Sunday, April 11, 2010

What It's Supposed To Feel Like (73/90)

After too much thinking and flip-flopping on my decision, I received permission to walk in the May commencement ceremony this morning.

Which happens to be only 28 days from now on May 8.

This is what I wanted but thought I couldn't have because of my internship credit which I've still got to  complete in the summer.  But when I learned the option was still open to me on Friday night, I was filled with excitement and made the decision to give it a go.

Although there were, and still are, logistical issues to be worked out. First: permission from the associate dean.

Even before that though, I had to call my mom to ask if she'd still be in town for the week following her  Master's commencement  ceremony on May 1st. But she won't.  And she should have been frustrated me with me, considering she pushed me to make this decision weeks ago,  instead she was calm and supportive.

"You walk when you want," she said. "You know I won't miss it."

And so I went ahead and sent the necessary e-mail on Saturday while sitting with friends doing homework.

Instead of keeping my focus on the 12-page campaign critique I was writing I kept checking my email, distracted by the prospect lingering in cyberspace.

When the Gmail notification blinked on my phone this morning while I was sitting in church, I hesitated for a second; deciding whether to open it right then on the 3-inch screen or wait the two or so hours until I'd return home. The day of waiting was similar in angst to the waiting I'm doing about the internship interview I had on Wednesday.

But I opened it right then, after adjusting the brightness of my screen so as not to distract the other churchgoers.

And I got permission, in a simple 3-line e-mail signed "Congratulations".

My mom is just as excited as I am, maybe even more. When I called her tonight she bypassed the small talk and got right down to business asking me to send a list for graduation announcements and which park I want to hold "the reception" at, although I keep reminding her that it will be just a small get-together filled with only familiar faces.

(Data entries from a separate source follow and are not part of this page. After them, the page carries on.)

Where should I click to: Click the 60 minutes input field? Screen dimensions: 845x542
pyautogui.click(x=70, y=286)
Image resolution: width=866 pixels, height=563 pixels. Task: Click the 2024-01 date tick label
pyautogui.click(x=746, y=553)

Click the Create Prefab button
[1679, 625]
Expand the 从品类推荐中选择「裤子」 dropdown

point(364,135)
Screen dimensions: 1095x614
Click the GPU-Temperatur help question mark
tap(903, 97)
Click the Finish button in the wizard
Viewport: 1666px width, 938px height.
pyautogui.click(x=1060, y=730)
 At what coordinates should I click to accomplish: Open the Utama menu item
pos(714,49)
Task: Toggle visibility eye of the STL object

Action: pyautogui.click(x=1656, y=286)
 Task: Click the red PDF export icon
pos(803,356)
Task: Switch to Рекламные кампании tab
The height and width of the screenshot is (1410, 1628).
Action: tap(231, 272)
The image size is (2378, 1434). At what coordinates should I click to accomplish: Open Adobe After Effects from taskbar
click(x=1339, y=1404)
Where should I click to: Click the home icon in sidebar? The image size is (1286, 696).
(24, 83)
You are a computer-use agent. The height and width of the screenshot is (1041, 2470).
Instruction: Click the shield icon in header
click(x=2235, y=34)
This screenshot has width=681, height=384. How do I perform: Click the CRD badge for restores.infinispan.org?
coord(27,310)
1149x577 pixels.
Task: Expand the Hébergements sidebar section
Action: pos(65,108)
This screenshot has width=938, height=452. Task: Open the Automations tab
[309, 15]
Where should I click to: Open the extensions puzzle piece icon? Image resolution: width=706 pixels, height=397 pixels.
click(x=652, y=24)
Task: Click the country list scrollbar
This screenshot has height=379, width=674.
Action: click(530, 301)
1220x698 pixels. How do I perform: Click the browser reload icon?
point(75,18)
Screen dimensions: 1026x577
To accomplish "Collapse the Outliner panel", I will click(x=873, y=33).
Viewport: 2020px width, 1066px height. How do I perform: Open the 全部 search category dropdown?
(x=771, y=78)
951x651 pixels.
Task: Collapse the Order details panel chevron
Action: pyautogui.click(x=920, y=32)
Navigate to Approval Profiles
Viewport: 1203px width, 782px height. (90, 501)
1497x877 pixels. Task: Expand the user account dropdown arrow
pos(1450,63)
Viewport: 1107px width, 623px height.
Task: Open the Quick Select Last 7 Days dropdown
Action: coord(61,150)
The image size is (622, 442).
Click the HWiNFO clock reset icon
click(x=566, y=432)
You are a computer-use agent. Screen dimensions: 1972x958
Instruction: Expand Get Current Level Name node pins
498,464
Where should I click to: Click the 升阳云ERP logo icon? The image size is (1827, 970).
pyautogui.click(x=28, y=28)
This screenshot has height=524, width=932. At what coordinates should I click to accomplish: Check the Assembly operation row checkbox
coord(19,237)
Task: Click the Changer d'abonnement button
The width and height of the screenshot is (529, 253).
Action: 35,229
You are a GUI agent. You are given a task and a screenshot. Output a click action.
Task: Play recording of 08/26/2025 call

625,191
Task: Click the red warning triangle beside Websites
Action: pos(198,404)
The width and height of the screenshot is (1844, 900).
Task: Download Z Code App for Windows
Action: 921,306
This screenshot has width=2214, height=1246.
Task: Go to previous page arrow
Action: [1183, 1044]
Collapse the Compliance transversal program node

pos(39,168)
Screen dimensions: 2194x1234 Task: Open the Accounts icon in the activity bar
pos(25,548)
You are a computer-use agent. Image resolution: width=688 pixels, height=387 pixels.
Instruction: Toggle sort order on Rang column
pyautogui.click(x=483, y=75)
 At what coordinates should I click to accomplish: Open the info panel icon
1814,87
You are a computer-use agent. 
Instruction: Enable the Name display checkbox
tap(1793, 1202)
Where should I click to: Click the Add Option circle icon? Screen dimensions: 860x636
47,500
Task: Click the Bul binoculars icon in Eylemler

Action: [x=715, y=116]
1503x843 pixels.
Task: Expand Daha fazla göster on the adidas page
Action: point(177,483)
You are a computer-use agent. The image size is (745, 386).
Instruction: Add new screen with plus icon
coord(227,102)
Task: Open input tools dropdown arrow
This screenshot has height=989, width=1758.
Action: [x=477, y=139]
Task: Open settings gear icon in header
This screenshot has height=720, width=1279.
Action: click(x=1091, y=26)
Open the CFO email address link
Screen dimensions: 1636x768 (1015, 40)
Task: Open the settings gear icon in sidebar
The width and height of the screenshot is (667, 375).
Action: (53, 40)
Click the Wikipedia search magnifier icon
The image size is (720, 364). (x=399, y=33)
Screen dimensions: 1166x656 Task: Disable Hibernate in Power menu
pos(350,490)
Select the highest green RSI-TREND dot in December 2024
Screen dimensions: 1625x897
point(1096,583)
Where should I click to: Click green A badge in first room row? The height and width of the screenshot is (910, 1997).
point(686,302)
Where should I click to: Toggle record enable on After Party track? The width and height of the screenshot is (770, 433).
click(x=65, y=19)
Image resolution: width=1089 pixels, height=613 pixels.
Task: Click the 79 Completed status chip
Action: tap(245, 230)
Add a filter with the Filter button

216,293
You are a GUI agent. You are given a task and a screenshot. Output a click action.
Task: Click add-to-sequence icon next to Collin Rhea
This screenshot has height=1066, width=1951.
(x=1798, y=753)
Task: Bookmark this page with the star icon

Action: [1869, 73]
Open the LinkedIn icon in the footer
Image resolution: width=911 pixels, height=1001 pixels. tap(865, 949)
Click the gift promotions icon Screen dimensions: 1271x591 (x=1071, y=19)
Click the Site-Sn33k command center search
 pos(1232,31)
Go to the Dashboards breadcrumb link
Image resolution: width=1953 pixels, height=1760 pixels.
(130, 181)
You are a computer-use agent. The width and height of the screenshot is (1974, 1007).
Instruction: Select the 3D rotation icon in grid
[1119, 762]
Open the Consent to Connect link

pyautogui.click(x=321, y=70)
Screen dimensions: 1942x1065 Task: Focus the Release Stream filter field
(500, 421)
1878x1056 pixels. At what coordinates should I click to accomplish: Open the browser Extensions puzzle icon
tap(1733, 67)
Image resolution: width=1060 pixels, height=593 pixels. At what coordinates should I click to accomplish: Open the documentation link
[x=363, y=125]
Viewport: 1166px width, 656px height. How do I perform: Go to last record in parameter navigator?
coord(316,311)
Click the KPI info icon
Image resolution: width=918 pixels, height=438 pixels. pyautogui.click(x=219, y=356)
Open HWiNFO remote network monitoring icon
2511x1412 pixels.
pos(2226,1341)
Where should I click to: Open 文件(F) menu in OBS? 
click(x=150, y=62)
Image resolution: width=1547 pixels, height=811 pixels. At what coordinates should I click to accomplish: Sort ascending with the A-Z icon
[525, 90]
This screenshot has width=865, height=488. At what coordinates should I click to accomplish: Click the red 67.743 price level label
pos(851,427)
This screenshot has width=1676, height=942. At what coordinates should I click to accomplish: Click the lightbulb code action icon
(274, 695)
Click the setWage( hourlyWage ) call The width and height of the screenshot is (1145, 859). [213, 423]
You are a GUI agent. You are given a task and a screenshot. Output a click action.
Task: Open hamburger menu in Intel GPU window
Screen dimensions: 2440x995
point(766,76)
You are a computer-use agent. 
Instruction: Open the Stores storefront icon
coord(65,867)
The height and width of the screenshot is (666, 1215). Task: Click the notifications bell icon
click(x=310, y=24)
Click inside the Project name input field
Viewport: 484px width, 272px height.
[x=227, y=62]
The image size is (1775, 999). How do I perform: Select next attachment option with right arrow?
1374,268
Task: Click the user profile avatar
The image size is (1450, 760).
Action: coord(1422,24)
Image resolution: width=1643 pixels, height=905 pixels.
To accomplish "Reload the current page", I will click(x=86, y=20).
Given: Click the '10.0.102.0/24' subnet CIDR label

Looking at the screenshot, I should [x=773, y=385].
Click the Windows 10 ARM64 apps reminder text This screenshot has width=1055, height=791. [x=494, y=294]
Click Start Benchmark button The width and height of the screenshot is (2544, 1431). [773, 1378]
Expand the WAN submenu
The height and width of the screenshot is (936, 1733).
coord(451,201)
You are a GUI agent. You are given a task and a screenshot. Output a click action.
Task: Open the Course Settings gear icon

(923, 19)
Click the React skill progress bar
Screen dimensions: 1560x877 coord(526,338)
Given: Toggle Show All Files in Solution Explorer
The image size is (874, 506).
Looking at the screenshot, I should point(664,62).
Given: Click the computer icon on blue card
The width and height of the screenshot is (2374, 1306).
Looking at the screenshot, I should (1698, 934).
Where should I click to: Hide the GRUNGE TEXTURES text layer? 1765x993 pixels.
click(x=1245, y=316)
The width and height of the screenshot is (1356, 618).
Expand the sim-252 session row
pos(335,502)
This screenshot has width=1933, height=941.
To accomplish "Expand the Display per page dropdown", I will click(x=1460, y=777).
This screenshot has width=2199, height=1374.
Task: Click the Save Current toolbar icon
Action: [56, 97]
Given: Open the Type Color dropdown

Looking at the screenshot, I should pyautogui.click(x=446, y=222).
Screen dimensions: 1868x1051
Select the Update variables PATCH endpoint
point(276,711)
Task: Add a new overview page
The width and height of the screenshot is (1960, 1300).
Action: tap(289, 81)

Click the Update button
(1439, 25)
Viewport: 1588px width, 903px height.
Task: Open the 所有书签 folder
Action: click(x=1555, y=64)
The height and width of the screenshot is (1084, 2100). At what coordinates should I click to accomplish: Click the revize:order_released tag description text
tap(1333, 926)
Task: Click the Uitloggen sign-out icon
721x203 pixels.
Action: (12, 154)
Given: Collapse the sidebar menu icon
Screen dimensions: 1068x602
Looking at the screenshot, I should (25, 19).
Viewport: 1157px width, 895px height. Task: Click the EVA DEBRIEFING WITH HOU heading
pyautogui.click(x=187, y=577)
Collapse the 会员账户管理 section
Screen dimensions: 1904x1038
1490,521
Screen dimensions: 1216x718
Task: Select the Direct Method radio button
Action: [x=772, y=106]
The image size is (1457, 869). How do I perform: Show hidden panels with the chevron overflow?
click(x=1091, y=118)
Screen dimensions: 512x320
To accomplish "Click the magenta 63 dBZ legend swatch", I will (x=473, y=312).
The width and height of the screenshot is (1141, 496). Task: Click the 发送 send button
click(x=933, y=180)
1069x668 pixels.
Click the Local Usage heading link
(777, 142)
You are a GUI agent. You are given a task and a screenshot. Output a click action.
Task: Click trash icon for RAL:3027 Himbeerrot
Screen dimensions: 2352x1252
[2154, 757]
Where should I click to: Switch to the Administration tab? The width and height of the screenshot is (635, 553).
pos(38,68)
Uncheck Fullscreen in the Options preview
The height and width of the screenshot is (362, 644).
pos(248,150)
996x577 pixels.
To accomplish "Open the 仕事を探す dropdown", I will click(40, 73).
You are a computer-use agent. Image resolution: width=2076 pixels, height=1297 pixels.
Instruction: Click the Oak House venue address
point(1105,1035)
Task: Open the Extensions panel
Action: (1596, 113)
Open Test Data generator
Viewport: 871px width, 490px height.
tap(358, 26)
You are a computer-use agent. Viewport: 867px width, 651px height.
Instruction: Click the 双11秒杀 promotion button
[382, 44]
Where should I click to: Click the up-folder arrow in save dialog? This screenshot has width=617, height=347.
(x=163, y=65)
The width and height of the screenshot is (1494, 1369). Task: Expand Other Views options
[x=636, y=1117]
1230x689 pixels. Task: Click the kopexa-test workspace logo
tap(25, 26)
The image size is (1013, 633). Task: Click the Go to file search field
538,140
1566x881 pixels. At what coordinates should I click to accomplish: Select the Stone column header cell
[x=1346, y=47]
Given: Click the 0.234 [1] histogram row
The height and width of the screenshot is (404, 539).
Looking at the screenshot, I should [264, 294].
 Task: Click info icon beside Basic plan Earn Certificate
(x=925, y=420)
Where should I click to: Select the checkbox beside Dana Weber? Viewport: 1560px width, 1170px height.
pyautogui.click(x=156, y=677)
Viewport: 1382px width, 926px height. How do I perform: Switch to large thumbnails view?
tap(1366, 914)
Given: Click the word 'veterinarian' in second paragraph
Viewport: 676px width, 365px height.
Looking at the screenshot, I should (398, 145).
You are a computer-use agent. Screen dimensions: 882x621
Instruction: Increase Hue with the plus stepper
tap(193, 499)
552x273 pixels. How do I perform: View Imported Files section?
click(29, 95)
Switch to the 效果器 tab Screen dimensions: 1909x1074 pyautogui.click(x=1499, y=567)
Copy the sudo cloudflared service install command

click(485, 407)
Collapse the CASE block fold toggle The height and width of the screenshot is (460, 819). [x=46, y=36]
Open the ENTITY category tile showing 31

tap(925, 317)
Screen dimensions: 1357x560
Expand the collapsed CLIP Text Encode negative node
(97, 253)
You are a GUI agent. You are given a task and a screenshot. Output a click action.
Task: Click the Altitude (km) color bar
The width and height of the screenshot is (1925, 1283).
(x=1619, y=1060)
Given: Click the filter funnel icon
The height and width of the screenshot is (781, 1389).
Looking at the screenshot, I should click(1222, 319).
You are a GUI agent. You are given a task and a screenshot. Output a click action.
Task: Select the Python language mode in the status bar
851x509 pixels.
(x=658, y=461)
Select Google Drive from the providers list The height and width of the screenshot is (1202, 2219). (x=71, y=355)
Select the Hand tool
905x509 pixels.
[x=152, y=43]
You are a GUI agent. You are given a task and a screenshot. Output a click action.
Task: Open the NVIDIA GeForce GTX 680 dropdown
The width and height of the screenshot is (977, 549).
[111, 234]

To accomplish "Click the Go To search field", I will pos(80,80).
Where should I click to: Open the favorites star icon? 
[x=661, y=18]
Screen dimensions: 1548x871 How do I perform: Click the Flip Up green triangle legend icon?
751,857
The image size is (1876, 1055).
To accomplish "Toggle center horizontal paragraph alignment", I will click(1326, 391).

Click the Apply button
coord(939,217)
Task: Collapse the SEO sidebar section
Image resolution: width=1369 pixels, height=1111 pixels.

She's already called my grandma to get on-board with the planning, which if I know my grandma has already called the entire brood.

And there are things that I'm worrying about on my own, like how I'll get all of the natural glory under that cap or if I'll twist or straighten it instead. And of course I've already begun online browsing for the shoes and the dress.

 I've only got 28 days to pull it all together.

But this is what it's supposed to feel like; dreaming excitedly of sitting out on the quad with my peers while only half-listening to the commencement address, celebrating the beginning of an education and life lessons.